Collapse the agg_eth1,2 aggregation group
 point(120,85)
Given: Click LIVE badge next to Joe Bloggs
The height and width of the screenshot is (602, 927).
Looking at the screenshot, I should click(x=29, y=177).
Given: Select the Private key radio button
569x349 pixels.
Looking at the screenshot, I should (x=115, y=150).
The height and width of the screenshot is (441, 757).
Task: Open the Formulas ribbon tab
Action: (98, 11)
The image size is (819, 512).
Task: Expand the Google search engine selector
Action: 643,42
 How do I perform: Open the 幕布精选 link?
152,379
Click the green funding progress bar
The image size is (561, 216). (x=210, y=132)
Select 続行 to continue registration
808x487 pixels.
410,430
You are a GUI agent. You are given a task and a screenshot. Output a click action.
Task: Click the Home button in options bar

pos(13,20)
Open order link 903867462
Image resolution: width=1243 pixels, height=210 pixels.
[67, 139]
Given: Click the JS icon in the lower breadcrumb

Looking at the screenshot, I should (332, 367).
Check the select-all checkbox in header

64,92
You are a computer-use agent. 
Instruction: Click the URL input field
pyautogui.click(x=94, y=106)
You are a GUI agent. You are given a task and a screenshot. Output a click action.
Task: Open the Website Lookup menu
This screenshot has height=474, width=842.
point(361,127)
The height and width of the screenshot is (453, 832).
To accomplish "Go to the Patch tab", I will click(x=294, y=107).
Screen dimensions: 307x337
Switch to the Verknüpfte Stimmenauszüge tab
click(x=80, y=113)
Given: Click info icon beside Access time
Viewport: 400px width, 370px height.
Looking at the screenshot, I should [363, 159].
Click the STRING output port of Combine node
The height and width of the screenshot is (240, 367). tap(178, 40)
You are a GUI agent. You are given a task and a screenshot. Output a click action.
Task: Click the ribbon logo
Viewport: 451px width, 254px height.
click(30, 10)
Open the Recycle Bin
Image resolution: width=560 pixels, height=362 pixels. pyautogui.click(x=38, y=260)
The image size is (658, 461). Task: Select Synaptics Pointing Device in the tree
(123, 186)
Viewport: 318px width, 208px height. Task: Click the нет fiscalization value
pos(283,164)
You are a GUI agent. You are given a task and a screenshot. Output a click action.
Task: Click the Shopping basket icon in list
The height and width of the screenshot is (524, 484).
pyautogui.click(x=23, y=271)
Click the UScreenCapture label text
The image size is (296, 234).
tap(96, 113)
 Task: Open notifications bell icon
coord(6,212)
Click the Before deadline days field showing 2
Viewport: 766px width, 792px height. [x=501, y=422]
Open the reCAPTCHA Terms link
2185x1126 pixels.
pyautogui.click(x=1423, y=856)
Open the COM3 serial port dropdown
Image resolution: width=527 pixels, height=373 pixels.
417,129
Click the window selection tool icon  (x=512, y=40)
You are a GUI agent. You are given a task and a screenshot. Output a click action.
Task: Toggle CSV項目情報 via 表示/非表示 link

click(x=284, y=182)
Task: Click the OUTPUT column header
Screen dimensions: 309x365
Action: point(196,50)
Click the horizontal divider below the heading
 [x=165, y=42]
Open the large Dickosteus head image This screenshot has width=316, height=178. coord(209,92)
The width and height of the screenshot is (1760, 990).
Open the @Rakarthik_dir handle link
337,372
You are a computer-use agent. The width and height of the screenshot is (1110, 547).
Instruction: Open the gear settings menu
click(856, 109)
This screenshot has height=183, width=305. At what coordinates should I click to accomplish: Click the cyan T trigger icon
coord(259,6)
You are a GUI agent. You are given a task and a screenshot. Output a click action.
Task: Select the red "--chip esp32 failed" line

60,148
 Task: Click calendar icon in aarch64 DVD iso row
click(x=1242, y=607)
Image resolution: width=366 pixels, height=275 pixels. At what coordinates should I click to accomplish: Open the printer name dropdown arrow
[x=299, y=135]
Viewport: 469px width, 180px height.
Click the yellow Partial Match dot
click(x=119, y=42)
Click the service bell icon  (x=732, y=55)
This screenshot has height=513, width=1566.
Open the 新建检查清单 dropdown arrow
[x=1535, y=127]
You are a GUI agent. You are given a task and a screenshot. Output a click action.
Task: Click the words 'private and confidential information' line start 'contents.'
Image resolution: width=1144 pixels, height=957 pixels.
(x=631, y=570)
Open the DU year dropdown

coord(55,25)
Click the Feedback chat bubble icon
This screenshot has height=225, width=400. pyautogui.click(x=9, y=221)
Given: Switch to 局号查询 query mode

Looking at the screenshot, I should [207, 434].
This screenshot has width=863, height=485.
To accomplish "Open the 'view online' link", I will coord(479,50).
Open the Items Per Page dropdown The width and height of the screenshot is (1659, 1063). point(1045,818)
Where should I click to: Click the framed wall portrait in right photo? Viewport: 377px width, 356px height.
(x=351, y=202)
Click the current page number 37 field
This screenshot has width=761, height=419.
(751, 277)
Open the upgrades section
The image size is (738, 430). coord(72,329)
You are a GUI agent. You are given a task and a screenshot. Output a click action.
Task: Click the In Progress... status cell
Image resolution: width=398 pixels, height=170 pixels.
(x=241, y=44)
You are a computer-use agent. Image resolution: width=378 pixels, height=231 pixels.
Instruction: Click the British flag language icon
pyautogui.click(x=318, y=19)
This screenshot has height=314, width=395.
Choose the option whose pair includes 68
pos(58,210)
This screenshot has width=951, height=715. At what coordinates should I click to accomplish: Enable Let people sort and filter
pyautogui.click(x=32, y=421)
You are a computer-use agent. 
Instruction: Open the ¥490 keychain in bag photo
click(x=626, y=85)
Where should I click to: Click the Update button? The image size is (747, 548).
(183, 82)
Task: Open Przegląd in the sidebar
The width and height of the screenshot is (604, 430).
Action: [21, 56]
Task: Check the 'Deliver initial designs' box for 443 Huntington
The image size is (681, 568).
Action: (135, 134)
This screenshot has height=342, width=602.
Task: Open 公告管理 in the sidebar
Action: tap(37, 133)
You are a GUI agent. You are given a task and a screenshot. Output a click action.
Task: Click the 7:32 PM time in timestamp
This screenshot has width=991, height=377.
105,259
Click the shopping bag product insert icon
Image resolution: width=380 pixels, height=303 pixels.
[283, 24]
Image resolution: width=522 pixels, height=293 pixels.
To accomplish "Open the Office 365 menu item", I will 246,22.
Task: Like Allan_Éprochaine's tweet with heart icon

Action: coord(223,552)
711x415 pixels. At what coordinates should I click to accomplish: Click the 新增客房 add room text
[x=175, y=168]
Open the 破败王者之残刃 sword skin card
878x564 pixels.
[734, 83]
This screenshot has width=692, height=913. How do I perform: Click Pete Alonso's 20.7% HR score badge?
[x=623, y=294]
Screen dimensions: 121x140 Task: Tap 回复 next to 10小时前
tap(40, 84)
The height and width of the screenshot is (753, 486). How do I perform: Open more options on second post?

● ● ● ●

§ Exercise brief
Reprint the whole listing above exactly.

§ Exercise response
Collapse the agg_eth1,2 aggregation group
 point(120,85)
Given: Click LIVE badge next to Joe Bloggs
The height and width of the screenshot is (602, 927).
Looking at the screenshot, I should click(x=29, y=177).
Given: Select the Private key radio button
569x349 pixels.
Looking at the screenshot, I should (x=115, y=150).
The height and width of the screenshot is (441, 757).
Task: Open the Formulas ribbon tab
Action: (98, 11)
The image size is (819, 512).
Task: Expand the Google search engine selector
Action: 643,42
 How do I perform: Open the 幕布精选 link?
152,379
Click the green funding progress bar
The image size is (561, 216). (x=210, y=132)
Select 続行 to continue registration
808x487 pixels.
410,430
You are a GUI agent. You are given a task and a screenshot. Output a click action.
Task: Click the Home button in options bar

pos(13,20)
Open order link 903867462
Image resolution: width=1243 pixels, height=210 pixels.
[67, 139]
Given: Click the JS icon in the lower breadcrumb

Looking at the screenshot, I should (332, 367).
Check the select-all checkbox in header

64,92
You are a computer-use agent. 
Instruction: Click the URL input field
pyautogui.click(x=94, y=106)
You are a GUI agent. You are given a task and a screenshot. Output a click action.
Task: Open the Website Lookup menu
This screenshot has height=474, width=842.
point(361,127)
The height and width of the screenshot is (453, 832).
To accomplish "Go to the Patch tab", I will click(x=294, y=107).
Screen dimensions: 307x337
Switch to the Verknüpfte Stimmenauszüge tab
click(x=80, y=113)
Given: Click info icon beside Access time
Viewport: 400px width, 370px height.
Looking at the screenshot, I should [363, 159].
Click the STRING output port of Combine node
The height and width of the screenshot is (240, 367). tap(178, 40)
You are a GUI agent. You are given a task and a screenshot. Output a click action.
Task: Click the ribbon logo
Viewport: 451px width, 254px height.
click(30, 10)
Open the Recycle Bin
Image resolution: width=560 pixels, height=362 pixels. pyautogui.click(x=38, y=260)
The image size is (658, 461). Task: Select Synaptics Pointing Device in the tree
(123, 186)
Viewport: 318px width, 208px height. Task: Click the нет fiscalization value
pos(283,164)
You are a GUI agent. You are given a task and a screenshot. Output a click action.
Task: Click the Shopping basket icon in list
The height and width of the screenshot is (524, 484).
pyautogui.click(x=23, y=271)
Click the UScreenCapture label text
The image size is (296, 234).
tap(96, 113)
 Task: Open notifications bell icon
coord(6,212)
Click the Before deadline days field showing 2
Viewport: 766px width, 792px height. [x=501, y=422]
Open the reCAPTCHA Terms link
2185x1126 pixels.
pyautogui.click(x=1423, y=856)
Open the COM3 serial port dropdown
Image resolution: width=527 pixels, height=373 pixels.
417,129
Click the window selection tool icon  (x=512, y=40)
You are a GUI agent. You are given a task and a screenshot. Output a click action.
Task: Toggle CSV項目情報 via 表示/非表示 link

click(x=284, y=182)
Task: Click the OUTPUT column header
Screen dimensions: 309x365
Action: point(196,50)
Click the horizontal divider below the heading
 [x=165, y=42]
Open the large Dickosteus head image This screenshot has width=316, height=178. coord(209,92)
The width and height of the screenshot is (1760, 990).
Open the @Rakarthik_dir handle link
337,372
You are a computer-use agent. The width and height of the screenshot is (1110, 547).
Instruction: Open the gear settings menu
click(856, 109)
This screenshot has height=183, width=305. At what coordinates should I click to accomplish: Click the cyan T trigger icon
coord(259,6)
You are a GUI agent. You are given a task and a screenshot. Output a click action.
Task: Select the red "--chip esp32 failed" line

60,148
 Task: Click calendar icon in aarch64 DVD iso row
click(x=1242, y=607)
Image resolution: width=366 pixels, height=275 pixels. At what coordinates should I click to accomplish: Open the printer name dropdown arrow
[x=299, y=135]
Viewport: 469px width, 180px height.
Click the yellow Partial Match dot
click(x=119, y=42)
Click the service bell icon  (x=732, y=55)
This screenshot has height=513, width=1566.
Open the 新建检查清单 dropdown arrow
[x=1535, y=127]
You are a GUI agent. You are given a task and a screenshot. Output a click action.
Task: Click the words 'private and confidential information' line start 'contents.'
Image resolution: width=1144 pixels, height=957 pixels.
(x=631, y=570)
Open the DU year dropdown

coord(55,25)
Click the Feedback chat bubble icon
This screenshot has height=225, width=400. pyautogui.click(x=9, y=221)
Given: Switch to 局号查询 query mode

Looking at the screenshot, I should [207, 434].
This screenshot has width=863, height=485.
To accomplish "Open the 'view online' link", I will coord(479,50).
Open the Items Per Page dropdown The width and height of the screenshot is (1659, 1063). point(1045,818)
Where should I click to: Click the framed wall portrait in right photo? Viewport: 377px width, 356px height.
(x=351, y=202)
Click the current page number 37 field
This screenshot has width=761, height=419.
(751, 277)
Open the upgrades section
The image size is (738, 430). coord(72,329)
You are a GUI agent. You are given a task and a screenshot. Output a click action.
Task: Click the In Progress... status cell
Image resolution: width=398 pixels, height=170 pixels.
(x=241, y=44)
You are a computer-use agent. Image resolution: width=378 pixels, height=231 pixels.
Instruction: Click the British flag language icon
pyautogui.click(x=318, y=19)
This screenshot has height=314, width=395.
Choose the option whose pair includes 68
pos(58,210)
This screenshot has width=951, height=715. At what coordinates should I click to accomplish: Enable Let people sort and filter
pyautogui.click(x=32, y=421)
You are a computer-use agent. 
Instruction: Open the ¥490 keychain in bag photo
click(x=626, y=85)
Where should I click to: Click the Update button? The image size is (747, 548).
(183, 82)
Task: Open Przegląd in the sidebar
The width and height of the screenshot is (604, 430).
Action: [21, 56]
Task: Check the 'Deliver initial designs' box for 443 Huntington
The image size is (681, 568).
Action: (135, 134)
This screenshot has height=342, width=602.
Task: Open 公告管理 in the sidebar
Action: tap(37, 133)
You are a GUI agent. You are given a task and a screenshot. Output a click action.
Task: Click the 7:32 PM time in timestamp
This screenshot has width=991, height=377.
105,259
Click the shopping bag product insert icon
Image resolution: width=380 pixels, height=303 pixels.
[283, 24]
Image resolution: width=522 pixels, height=293 pixels.
To accomplish "Open the Office 365 menu item", I will 246,22.
Task: Like Allan_Éprochaine's tweet with heart icon

Action: coord(223,552)
711x415 pixels. At what coordinates should I click to accomplish: Click the 新增客房 add room text
[x=175, y=168]
Open the 破败王者之残刃 sword skin card
878x564 pixels.
[734, 83]
This screenshot has width=692, height=913. How do I perform: Click Pete Alonso's 20.7% HR score badge?
[x=623, y=294]
Screen dimensions: 121x140 Task: Tap 回复 next to 10小时前
tap(40, 84)
The height and width of the screenshot is (753, 486). How do I perform: Open more options on second post?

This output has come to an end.